This summer has been a difficult one for me. We moved my mum into a long-term care home. She didn’t want to go. Mum has followed a slow cognitive decline over several years but a fall early in the spring of 2020 broke a couple of her ribs. The subsequent pain medications prescribed, coupled with the social isolation of the pandemic, contributed to a rapid decline. When she walked out her front door this past spring, snow still on the ground, wearing slippers and no coat, she was lost before she reached the end of her own driveway.
With reluctance, I enforced my power of attorney, signing the papers committing her to long-term care.
It felt—no, it feels—like I’ve served her a terrible injustice.
There is a heavy pain in my chest, something that feels ancient. Some mornings I wake from dreams with my cheeks wet with tears, my lips contorted to a grimace. I realised ‘ve been grieving mum’s loss—the person she used to be who is no longer—for years, but without the ritualistic significance of a funeral. Corporeally she survives. But mum is gone.
It’s hard to talk about mum with people who do not know her.
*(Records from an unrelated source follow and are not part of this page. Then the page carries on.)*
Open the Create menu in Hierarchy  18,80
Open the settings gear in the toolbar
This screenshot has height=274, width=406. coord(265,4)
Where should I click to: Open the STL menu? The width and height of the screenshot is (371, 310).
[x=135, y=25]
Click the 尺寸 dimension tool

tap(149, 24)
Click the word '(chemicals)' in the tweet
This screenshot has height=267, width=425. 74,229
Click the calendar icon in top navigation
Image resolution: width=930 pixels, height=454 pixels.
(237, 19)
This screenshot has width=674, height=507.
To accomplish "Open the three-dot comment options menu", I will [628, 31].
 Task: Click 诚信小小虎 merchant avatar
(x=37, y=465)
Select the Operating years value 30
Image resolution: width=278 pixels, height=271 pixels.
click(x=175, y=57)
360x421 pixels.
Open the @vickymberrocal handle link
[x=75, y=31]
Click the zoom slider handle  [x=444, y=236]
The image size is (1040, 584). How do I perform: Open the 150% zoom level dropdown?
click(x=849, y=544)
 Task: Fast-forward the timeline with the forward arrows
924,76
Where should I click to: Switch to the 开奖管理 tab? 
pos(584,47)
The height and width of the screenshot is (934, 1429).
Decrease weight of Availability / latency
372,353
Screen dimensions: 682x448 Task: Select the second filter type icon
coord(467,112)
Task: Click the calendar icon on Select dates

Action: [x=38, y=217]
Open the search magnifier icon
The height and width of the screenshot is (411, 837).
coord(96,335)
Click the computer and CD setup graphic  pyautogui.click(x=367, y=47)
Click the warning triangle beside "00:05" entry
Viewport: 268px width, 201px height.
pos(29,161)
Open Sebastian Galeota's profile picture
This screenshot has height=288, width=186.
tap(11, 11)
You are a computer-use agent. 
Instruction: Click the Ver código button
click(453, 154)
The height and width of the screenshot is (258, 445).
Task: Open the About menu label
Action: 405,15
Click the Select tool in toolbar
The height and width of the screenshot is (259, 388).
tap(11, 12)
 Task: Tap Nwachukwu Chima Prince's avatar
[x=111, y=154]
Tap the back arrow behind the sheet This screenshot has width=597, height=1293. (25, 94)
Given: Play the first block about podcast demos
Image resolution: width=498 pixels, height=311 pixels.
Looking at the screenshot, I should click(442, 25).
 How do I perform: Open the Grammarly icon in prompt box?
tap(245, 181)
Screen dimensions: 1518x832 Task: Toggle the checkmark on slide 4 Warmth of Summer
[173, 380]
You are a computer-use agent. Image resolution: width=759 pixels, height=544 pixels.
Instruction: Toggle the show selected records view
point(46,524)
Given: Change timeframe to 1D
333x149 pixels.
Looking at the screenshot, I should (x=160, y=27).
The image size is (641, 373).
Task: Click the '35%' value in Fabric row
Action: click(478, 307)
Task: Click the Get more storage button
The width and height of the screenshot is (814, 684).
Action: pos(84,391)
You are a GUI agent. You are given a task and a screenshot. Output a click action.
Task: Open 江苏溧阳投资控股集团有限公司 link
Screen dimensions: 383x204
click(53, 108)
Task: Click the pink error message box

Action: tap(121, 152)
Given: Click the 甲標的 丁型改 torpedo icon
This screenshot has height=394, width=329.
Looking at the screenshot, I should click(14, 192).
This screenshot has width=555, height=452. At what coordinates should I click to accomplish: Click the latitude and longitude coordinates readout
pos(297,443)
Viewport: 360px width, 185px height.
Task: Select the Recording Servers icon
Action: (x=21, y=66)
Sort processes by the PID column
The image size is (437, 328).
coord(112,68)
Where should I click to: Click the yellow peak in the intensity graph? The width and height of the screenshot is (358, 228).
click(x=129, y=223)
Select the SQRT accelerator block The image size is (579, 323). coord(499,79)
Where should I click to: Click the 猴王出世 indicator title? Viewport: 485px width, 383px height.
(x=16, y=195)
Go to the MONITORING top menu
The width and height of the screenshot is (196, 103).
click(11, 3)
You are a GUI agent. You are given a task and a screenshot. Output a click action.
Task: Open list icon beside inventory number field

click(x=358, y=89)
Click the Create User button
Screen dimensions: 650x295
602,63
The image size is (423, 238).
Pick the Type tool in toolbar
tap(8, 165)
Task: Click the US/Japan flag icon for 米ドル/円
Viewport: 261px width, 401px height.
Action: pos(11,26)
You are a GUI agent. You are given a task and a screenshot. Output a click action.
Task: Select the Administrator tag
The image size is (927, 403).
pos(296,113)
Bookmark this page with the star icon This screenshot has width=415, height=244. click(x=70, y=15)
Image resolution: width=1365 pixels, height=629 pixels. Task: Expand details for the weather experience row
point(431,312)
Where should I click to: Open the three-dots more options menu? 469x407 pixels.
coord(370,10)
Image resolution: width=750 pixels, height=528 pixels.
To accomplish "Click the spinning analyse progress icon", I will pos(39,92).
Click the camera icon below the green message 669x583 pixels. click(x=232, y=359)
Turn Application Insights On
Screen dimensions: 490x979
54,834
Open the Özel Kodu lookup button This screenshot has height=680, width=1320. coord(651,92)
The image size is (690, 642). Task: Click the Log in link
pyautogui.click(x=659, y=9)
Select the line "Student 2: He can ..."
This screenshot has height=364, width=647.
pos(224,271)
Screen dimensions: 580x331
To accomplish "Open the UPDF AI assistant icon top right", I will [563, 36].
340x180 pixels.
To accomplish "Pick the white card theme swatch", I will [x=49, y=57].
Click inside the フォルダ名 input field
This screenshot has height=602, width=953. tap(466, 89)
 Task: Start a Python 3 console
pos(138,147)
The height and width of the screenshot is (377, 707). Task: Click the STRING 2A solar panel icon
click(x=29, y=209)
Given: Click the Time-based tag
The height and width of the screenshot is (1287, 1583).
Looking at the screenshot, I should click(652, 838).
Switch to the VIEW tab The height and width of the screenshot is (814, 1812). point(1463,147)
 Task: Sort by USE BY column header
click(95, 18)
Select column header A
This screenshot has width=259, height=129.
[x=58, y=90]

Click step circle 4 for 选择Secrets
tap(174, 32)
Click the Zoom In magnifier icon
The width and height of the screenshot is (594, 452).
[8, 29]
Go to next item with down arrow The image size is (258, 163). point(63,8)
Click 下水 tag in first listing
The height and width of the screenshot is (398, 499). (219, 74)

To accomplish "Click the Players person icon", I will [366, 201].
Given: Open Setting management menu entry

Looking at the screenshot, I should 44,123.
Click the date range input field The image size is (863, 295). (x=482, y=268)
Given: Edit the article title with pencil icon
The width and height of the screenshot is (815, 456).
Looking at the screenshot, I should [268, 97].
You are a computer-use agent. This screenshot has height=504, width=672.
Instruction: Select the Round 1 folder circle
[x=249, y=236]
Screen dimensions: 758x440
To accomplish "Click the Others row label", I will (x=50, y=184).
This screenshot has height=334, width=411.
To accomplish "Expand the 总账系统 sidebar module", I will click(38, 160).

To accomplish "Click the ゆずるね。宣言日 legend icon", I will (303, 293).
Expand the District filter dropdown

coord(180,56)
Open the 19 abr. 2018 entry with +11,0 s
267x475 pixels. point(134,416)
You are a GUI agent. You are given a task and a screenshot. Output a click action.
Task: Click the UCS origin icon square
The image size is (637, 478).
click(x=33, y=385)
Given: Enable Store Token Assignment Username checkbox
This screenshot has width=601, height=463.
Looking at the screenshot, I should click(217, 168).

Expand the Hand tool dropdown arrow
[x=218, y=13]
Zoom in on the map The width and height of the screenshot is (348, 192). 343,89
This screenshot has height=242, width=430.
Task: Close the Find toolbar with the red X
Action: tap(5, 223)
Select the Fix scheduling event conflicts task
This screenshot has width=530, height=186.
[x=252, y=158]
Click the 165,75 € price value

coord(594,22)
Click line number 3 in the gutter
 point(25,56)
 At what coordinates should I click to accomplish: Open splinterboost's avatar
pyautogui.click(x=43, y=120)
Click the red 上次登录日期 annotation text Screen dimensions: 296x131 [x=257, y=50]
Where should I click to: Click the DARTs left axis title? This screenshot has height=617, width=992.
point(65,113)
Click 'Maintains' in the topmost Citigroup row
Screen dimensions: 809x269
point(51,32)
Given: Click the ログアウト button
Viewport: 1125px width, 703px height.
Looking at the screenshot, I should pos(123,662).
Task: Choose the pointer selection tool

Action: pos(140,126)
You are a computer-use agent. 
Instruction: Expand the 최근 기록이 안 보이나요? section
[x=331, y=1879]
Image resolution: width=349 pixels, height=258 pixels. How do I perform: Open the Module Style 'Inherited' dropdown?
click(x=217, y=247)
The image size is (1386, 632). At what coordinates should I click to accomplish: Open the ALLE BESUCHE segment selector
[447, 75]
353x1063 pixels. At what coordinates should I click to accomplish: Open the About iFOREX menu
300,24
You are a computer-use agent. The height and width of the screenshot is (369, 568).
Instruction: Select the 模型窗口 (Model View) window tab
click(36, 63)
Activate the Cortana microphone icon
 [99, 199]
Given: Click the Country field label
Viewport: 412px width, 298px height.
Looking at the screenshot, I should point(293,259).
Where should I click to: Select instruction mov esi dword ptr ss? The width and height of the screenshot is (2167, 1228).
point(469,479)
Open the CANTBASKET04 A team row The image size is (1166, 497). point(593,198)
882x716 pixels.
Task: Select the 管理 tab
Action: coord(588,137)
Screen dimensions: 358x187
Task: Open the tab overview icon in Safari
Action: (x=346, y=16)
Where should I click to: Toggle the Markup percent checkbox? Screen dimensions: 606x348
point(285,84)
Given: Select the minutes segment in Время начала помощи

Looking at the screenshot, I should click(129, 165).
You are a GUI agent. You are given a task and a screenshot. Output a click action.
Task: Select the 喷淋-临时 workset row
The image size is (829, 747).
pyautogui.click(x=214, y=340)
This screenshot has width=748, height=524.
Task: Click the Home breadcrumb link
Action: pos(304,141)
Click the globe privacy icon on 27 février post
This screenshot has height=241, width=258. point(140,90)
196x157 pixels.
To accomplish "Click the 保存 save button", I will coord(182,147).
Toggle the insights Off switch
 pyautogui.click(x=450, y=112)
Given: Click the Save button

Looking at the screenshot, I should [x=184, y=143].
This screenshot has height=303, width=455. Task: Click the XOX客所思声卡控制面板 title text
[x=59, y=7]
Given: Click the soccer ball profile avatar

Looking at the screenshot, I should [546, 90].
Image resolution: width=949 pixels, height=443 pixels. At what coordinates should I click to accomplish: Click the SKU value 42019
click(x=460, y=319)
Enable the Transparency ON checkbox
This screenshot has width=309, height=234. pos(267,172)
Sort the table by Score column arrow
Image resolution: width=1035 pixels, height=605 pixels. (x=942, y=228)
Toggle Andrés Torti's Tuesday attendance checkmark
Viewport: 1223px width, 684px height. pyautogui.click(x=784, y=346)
She was not the mom you might have conjured between the first paragraph and this one. She was plagued by sorrows and suffered severe self-doubt. She was incredibly funny but also unbelievably cruel. She weathered storms of emotion from the bottom of emptied liquor bottles; on, then off, then on, then off the wagon in the years I was growing up.
I will write about these complications one day. How painful this love is. But not today. Composing these lines I feel a tightening round my forehead, my ears feel stuffed, and the call through the dusk from the crickets is muffled, far off. It’s like I’m underwater. There’s a pressure in my body alerting me to stop writing.
Writing has been incredibly difficult this summer.
This wasn’t what I was going to write here today.
I have written other posts, one for June, one for July, that, thankfully, I postponed publishing. Age provides some wisdom, I guess. And patience. So, I broke the promise I made to myself to publish here once a month. It’s better this way.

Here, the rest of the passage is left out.